Objectif A.
Reproduisez à l'identique les lignes des enregistrements, depuis celle qui contient « Select elapsed time value 0.71734 » jusqu'à celle qui contient « Tap the Fuel », ces deux lignes incluses.

Extrait à lire.
+===+
Par ailleurs, nous vous précisons que malgré tous nos efforts en ce sens, nous n’avons pu trouver vous concernant, aucune solution de reclassement.
Votre contrat prend fin le 19 novembre 2015″.
Le salarié a saisi 18 janvier 2016 le conseil de Prud’hommes de Grasse d’une demande en licenciement sans cause réelle et sérieuse et en condamnation solidaire de la société employeuse et de la société mère à une indemnité compensatrice de préavis, à des dommages et intérêts pour licenciement sans cause réelle et sérieuse, à un rappel de rémunération variable.
Par jugement du 5 décembre 2018 le conseil de prud’hommes de Grasse a :
– dit et jugé qu’il n’y a pas lieu de condamner solidairement la société SAS Smartwares Safety & Lighting France et SAS Smartwares Safety & Lighting B.V.
+===+
Objectif B.
Rédigez la suite de l'extrait consacré à la procédure prud'homale, en reprenant après sa dernière phrase.

Enregistrements:
+===+
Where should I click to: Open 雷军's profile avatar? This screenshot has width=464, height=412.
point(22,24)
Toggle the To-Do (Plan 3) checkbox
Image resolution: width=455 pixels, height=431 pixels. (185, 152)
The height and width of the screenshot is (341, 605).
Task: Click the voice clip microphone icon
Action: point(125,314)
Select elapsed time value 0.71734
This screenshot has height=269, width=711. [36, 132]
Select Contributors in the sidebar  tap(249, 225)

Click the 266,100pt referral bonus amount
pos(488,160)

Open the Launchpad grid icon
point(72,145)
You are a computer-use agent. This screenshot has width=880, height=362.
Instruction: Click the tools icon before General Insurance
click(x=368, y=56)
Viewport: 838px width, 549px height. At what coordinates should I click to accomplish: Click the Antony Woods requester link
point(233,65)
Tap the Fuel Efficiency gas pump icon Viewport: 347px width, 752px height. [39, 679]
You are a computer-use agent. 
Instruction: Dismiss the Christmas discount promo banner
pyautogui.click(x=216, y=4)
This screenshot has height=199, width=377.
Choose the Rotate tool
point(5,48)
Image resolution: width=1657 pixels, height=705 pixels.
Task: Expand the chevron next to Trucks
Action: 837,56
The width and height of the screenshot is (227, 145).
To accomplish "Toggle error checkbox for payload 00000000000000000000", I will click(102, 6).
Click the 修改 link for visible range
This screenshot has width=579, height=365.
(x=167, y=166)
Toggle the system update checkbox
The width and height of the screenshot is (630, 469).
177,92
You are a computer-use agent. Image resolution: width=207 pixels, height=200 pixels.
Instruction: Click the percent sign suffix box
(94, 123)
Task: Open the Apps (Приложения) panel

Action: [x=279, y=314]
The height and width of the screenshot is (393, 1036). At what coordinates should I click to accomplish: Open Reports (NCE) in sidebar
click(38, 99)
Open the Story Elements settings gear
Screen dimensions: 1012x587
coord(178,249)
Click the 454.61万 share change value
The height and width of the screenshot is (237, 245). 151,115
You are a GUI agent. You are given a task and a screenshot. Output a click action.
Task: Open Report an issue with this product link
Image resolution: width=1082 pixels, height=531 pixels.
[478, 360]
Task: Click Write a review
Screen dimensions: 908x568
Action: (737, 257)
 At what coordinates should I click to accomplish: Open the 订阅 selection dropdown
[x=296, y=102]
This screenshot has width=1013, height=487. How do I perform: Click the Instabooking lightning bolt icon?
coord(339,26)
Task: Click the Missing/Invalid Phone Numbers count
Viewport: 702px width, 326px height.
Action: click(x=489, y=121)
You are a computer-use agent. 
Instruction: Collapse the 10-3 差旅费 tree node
+===+
Résultat attendu A.
Select elapsed time value 0.71734
This screenshot has height=269, width=711. [36, 132]
Select Contributors in the sidebar  tap(249, 225)

Click the 266,100pt referral bonus amount
pos(488,160)

Open the Launchpad grid icon
point(72,145)
You are a computer-use agent. This screenshot has width=880, height=362.
Instruction: Click the tools icon before General Insurance
click(x=368, y=56)
Viewport: 838px width, 549px height. At what coordinates should I click to accomplish: Click the Antony Woods requester link
point(233,65)
Tap the Fuel Efficiency gas pump icon Viewport: 347px width, 752px height. [39, 679]

Résultat attendu B.
– dit et jugé que le licenciement pour motif économique de Monsieur [L] [S] est requalifié en licenciement sans cause réelle et sérieuse
– dit et jugé que le salaire moyen de Monsieur [L] [S] s’élève à 7.161,27 €
– condamné la SAS Smartwares Safety & Lighting France à payer à Monsieur [L] [S] la somme de 50.000 € au titre d’indemnité pour licenciement sans cause réelle et sérieuse
– condamné la SAS Smartwares Safety & Lighting France à payer à Monsieur [L] [S] la somme de 21.483,80 € au titre de l’indemnité de préavis et de 2.148,38 € au titre des congés Payés y afférents
– ordonné la remise par la société Smartwares Safety & Lighting France de l’attestation pôle emploi, des bulletins de salaire conforme sous astreinte 15€ par jour de retard, pour une durée d’un mois maximum, et à compter de 2 mois après le présent jugement
– dit et jugé que les créances salariales porteront intérêt au taux légal à compter de la demande en justice
– prononcé l’exécution provisoire relativement aux éléments de rémunérations prévus par les articles R.1454-14 et R.1454-28 du code du travail dans la limite de 9 mois de salaire
– condamné la société Smartwares Safety & Lighting France à payer à Monsieur [L] [S] la somme de 800 euros au titre de l’article 700 du code de procédure civile
– débouté Monsieur [L] [S] du surplus de ses demandes
– débouté la SAS Smartwares Safety & Lighting France du surplus de ses demandes
– condamné la SAS Smartwares Safety & Lighting France aux dépens.
Le salarié a interjeté appel du jugement par déclaration du 24 décembre 2018 énonçant :
‘Objet/Portée de l’appel : Appel partiel selon note de motivation jointe au présente acte et faisant corps avec celui-ci’
à laquelle est jointe une annexe intitulée ‘Note de motivation de l’appel formé par Monsieur [S] à l’encontre de la décision rendue par le CPH de Grasse du 05/12/2018 et faisant corps avec l’acte auquel elle est annexée ‘ rédigée comme suit :
‘Appel partiel tendant à la réformation du jugement entrepris:
En ce qu’il a dit qu’il n’y avait pas lieu de Condamner conjointement et solidairement les sociétés Smartwares Safety & Lighting France et Smartwares Safety & Lighting B.V.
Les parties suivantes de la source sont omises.